As expectativas eram de que, uma vez que a China abandonasse as suas regras COVID draconianas, os consumidores voltariam a consumir mais, o investimento estrangeiro seria retomado, as fábricas aumentariam a produção e os leilões de terras e as vendas de casas se estabilizariam.
Em vez disso, os compradores chineses aumentaram as poupanças, as empresas estrangeiras desinvestiram, os fabricantes enfrentam a diminuição da procura do Ocidente, as finanças dos governos locais diminuíram, os grupos imobiliários entraram em incumprimento e os bancos estatais sofreram grandes perdas.

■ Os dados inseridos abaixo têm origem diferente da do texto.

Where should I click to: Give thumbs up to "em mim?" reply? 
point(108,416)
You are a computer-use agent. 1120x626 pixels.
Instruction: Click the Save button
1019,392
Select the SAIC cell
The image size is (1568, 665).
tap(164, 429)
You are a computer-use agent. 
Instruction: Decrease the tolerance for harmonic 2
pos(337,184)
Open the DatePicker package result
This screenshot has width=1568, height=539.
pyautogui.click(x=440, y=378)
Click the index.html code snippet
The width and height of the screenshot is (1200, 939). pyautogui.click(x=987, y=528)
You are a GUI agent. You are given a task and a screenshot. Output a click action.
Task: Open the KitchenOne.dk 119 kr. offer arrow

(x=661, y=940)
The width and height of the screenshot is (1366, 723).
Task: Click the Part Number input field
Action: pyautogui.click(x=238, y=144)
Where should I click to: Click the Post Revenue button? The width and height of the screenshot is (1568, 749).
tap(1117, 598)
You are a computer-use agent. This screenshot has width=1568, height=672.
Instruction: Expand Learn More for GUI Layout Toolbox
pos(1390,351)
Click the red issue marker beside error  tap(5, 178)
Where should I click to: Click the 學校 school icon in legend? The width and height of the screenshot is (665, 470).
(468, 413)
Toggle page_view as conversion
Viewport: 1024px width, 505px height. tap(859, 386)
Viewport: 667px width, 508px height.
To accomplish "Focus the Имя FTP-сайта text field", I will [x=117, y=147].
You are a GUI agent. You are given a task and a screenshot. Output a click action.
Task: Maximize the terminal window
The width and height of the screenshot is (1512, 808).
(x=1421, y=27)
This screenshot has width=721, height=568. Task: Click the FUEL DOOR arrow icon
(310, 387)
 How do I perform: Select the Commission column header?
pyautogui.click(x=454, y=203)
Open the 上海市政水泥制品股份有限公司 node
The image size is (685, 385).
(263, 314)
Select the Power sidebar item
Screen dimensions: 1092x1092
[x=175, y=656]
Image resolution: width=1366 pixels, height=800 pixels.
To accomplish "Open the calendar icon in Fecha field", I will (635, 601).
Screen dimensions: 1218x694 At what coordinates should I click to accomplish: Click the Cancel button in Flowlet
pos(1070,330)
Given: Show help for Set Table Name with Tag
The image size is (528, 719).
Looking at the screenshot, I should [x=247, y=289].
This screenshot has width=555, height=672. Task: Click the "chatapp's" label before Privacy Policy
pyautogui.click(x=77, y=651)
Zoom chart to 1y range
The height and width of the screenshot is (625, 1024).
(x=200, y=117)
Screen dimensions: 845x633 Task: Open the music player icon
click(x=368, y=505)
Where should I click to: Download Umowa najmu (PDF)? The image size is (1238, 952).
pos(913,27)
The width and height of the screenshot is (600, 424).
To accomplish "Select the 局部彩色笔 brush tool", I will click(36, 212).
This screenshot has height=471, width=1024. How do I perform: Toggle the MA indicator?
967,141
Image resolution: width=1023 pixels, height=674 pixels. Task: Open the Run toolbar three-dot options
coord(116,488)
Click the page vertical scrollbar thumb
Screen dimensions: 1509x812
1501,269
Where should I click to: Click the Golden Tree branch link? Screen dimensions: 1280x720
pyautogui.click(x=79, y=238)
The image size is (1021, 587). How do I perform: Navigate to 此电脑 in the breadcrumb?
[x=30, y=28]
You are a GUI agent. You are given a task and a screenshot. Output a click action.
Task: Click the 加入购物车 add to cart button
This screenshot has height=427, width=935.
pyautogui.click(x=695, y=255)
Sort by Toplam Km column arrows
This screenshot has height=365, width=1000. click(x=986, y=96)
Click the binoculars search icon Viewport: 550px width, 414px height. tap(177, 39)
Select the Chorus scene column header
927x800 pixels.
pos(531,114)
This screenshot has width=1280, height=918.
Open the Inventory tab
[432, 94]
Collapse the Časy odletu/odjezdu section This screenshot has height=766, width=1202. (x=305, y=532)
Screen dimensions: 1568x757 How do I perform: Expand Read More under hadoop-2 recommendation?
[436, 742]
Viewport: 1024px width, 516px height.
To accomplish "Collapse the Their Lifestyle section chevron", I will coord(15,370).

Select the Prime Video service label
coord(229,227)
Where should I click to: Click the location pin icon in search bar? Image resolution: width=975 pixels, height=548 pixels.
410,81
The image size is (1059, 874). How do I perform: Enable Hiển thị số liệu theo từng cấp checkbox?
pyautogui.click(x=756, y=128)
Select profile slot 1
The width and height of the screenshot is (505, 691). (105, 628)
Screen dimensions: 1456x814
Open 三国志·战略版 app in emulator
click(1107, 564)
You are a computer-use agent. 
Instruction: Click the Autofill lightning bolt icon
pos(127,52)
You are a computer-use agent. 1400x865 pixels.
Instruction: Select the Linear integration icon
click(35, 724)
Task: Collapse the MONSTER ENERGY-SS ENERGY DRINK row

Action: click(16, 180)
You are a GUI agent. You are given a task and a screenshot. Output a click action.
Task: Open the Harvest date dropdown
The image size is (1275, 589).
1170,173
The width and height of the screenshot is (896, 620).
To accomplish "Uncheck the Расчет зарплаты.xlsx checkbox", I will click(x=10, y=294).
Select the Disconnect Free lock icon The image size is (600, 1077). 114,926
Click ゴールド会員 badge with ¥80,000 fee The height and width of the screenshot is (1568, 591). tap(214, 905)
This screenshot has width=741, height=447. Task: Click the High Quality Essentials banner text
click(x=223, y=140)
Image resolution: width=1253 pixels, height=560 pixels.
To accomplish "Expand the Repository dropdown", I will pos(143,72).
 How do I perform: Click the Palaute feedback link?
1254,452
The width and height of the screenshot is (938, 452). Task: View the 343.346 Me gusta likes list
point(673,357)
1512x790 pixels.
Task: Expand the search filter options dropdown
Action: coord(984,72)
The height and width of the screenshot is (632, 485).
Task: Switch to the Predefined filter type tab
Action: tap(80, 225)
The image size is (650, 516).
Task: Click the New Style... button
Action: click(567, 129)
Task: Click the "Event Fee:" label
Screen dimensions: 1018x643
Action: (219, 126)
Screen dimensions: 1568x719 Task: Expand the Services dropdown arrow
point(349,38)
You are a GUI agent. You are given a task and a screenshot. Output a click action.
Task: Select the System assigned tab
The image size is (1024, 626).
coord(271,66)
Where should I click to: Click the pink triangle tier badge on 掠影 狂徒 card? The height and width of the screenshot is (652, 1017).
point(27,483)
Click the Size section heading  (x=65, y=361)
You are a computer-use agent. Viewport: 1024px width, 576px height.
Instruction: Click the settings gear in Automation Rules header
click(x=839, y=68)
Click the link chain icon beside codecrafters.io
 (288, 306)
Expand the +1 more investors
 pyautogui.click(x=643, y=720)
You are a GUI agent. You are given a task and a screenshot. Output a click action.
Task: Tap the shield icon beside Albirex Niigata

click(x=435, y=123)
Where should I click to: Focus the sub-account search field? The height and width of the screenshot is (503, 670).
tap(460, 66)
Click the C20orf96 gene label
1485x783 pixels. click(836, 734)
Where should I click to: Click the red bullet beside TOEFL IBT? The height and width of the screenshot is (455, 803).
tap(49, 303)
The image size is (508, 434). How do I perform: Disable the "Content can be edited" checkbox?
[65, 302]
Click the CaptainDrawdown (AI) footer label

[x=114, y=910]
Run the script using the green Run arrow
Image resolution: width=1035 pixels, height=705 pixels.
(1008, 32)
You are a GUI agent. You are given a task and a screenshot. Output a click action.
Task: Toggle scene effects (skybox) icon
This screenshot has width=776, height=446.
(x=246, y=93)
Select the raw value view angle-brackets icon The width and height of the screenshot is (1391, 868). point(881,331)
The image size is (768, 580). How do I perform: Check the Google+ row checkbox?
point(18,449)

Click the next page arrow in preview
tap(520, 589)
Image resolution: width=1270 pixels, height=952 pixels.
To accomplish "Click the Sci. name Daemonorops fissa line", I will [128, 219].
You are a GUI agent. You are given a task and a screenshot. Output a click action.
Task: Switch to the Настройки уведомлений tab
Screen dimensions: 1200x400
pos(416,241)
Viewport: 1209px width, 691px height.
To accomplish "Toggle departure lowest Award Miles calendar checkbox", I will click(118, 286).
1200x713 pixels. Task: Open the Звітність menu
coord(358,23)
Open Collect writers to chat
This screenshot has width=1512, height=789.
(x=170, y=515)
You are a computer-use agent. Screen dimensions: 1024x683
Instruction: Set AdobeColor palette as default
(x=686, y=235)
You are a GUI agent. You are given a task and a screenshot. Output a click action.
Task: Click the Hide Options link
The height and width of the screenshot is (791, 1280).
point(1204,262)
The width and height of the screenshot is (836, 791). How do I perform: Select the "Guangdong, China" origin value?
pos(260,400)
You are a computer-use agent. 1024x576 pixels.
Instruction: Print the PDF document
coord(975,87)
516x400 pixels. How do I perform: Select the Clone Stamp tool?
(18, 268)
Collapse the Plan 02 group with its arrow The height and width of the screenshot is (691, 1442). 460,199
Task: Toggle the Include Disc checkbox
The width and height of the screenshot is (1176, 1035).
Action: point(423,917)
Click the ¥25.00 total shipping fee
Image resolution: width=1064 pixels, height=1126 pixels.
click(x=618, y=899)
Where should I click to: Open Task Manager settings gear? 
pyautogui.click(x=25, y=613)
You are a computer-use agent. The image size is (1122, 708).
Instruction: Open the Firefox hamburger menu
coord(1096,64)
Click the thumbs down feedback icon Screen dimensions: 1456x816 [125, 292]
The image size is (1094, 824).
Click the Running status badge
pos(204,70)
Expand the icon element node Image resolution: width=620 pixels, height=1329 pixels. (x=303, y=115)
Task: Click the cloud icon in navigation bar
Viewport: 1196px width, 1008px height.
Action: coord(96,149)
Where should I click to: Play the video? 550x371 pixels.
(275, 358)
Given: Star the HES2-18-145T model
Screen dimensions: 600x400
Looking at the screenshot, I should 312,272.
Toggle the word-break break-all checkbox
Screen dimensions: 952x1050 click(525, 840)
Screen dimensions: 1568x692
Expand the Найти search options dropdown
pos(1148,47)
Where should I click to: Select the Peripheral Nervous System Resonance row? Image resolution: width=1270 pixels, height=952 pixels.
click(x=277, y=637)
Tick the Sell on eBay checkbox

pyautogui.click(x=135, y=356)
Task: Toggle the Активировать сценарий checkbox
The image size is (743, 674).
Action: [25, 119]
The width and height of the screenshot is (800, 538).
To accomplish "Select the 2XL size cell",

Isto significa que a crise de construção e a resposta drástica ao Covid não são os únicos problemas, nem porventura os maiores.
São, evidentemente, os mais visíveis e conjunturais, mas há outros problemas mais profundos e estruturais.
As expectativas frustradas justificaram em parte aqueles que sempre duvidaram do modelo de crescimento da China, com alguns economistas traçando até paralelos com a bolha do Japão antes de suas “décadas perdidas” de estagnação a partir da década de 1990.
Mas continua por definir um roteiro concreto a longo prazo para o saneamento da dívida e a reestruturação da economia.
Quaisquer que sejam as escolhas que a China faça, terá de ter em conta o envelhecimento e a diminuição da população, bem como um ambiente geopolítico difícil, à medida que o Ocidente se torna cauteloso em fazer negócios com a economia n.º 2 do mundo.
Estes são os temas que abordaremos nos artigos seguintes.
Nos próximos artigos iremos continuar a aprofundar cada um destes aspetos e os reflexos relativamente ao interesse do mercado acionista chinês para o investidor estrangeiro.
Esta questão central da atratividade do mercado chinês é muito pertinente porque, como sabemos, investir bem é diversificar riscos, fazendo-o, sobretudo, nas maiores economias e empresas mundiais, e privilegiando aquelas que são líderes mundiais e de grande consumo, para pormos a economia a trabalhar para nós.